>> START Entries supplied

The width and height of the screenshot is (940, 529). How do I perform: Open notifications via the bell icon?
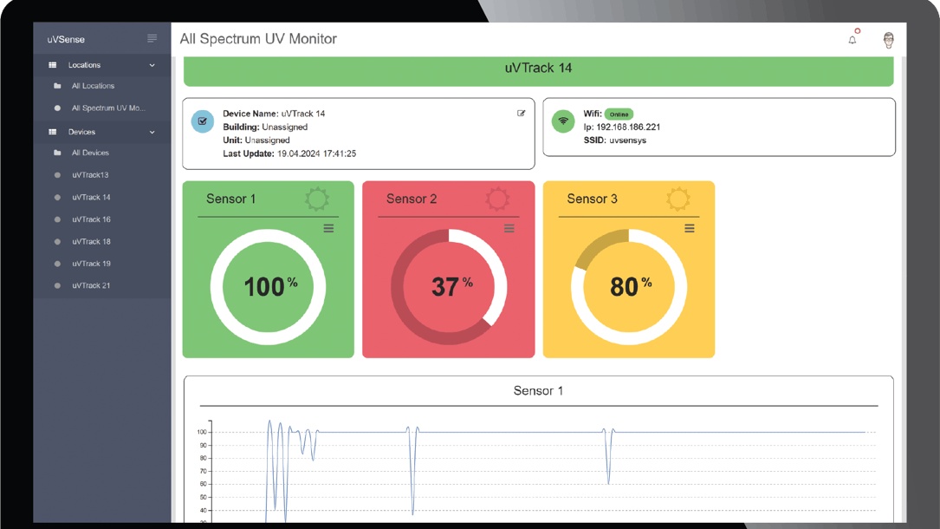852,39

>> END Entries supplied
>> START Entries supplied

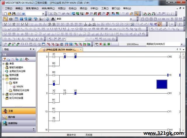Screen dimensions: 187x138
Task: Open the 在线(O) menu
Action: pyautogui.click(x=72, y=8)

>> END Entries supplied

What needs to be done » Turn the records, starting with the line that contains "Screen dimensions: 187x138" and going on through the line that contains "Action: pyautogui.click(x=72, y=8)", into a numbered list with blank lines left out. Leave the pictures out of your answer.

Answer to the task »
1. Screen dimensions: 187x138
2. Task: Open the 在线(O) menu
3. Action: pyautogui.click(x=72, y=8)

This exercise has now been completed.